Grammar question - Githubissues

sjhitchner commented 8 years ago

Been playing around with gocc and it's a great tool.

I have a few questions regarding how to set up the different lexical elements

I want to be able to parse out these items:

double quoted strings as string literals eg "hello world"
single quoted strings as string literals eg 'hello world'
bare strings that contain alphanumeric + '_' + '.' character as variables eg device.platform_type

I have the following lexical elements defined

_digit : '0'-'9' ;
_letter : 'a'-'z' | 'A'-'Z' ;
_alphanumeric : _letter | _digit ;
variable : _letter { _alphanumeric | '.' | '_' } ;
int_lit : _digit {_digit} ;
float_lit : _digit { '.' | _digit } ;
string_lit : '"' {.} '"' | '\'' {.} '\'';

This correctly parses double quoted strings but does not work for single quoted strings or bare strings.

What am I doing wrong?

Full grammar file for context

/* Lexical elements */
_digit : '0'-'9' ;
_letter : 'a'-'z' | 'A'-'Z' ;
_alphanumeric : _letter | _digit ;
variable : _letter { _alphanumeric | '.' | '_' } ;
int_lit : _digit {_digit} ;
float_lit : _digit { '.' | _digit } ;
string_lit : '"' {.} '"' | '\'' {.} '\'';
!whitespace : ' ' | '\t' | '\n' | '\r' ;

Expression : Expression "and" Expression      << ast.NewLogicalAnd($0, $2) >>
     | Expression "or" Expression             << ast.NewLogicalOr($0, $2) >>
     | "not" Expression                       << ast.NewNegation($1) >>
     | Term
     ;

Term : Factor ">" Factor                      << ast.NewComparisonGreaterThan($0, $2) >>
       | Factor ">=" Factor                   << ast.NewComparisonGreaterThanEquals($0, $2) >>
       | Factor "<" Factor                    << ast.NewComparisonLessThan($0, $2) >>
       | Factor "<=" Factor                   << ast.NewComparisonLessThanEquals($0, $2) >>
       | Factor "=" Factor                    << ast.NewComparisonEquals($0, $2) >>
       | Factor "==" Factor                   << ast.NewComparisonEquals($0, $2) >>
       | Factor "!=" Factor                   << ast.NewComparisonNotEquals($0, $2) >>
       | Factor "is not" Factor               << ast.NewComparisonIsNot($0, $2) >>
       | Factor "is" Factor                   << ast.NewComparisonIs($0, $2) >>
       | Factor "contains" Factor             << ast.NewComparisonContains($0, $2) >>
       | Factor "matches" Factor              << ast.NewMatches($0, $2) >>
       | Factor
       ;

Factor : int_lit                              << ast.NewLiteralInt($0) >>
       | float_lit                            << ast.NewLiteralFloat($0) >>
       | variable                             << ast.NewResolver($0) >>
       | string_lit                           << ast.NewLiteralString($0) >>  
       | "true"                               << ast.NewLiteralBool(true) >>
       | "false"                              << ast.NewLiteralBool(false) >>
       | "undefined"                          << nil, nil >>
       | "null"                               << nil, nil >>
       | "empty"                              << nil, nil >>
       | "(" Expression ")"                   << ast.NewClause($1) >>
       ;

(edited by @mewmew as the BNF grammar was otherwise distorted by Markdown formatting, resulting in panic: Error decoding rune. Lit: '', rune: 39, size1 from Gocc as '_' was replaced with '' using Markdown formatting)

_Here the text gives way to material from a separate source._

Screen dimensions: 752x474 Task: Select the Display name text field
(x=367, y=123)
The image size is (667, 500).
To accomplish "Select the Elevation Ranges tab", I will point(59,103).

mewmew commented 8 years ago

There doesn't look to be anything wrong with the lexical part of your grammar.

The following simplified grammar is capable of lexing double quoted string literals, single quoted string literals, and identifiers.

/* Lexical elements */
_digit : '0'-'9' ;
_letter : 'a'-'z' | 'A'-'Z' ;
_alphanumeric : _letter | _digit ;
variable : _letter { _alphanumeric | '.' | '_' } ;
int_lit : _digit {_digit} ;
float_lit : _digit { '.' | _digit } ;
string_lit : '"' {.} '"' | '\'' {.} '\'';
!whitespace : ' ' | '\t' | '\n' | '\r' ;

Factor
    : variable
    | string_lit
;

The following Go program (available at play.golang.org) was used to test the lexer and parser.

package main

import (
    "fmt"
    "log"
    "play/b/lexer"
    "play/b/parser"
)

func main() {
    inputs := []string{
        `"hello world"`,
        `'hello world'`,
        `hello_world`,
    }
    for _, input := range inputs {
        if err := parse(input); err != nil {
            log.Fatal(err)
        }

    }
}

func parse(input string) error {
    l := lexer.NewLexer([]byte(input))
    p := parser.NewParser()
    result, err := p.Parse(l)
    if err != nil {
        return err
    }
    fmt.Printf("%#v\n", result)
    return nil
}

The above program gives the following output for the simplifed BNF grammar.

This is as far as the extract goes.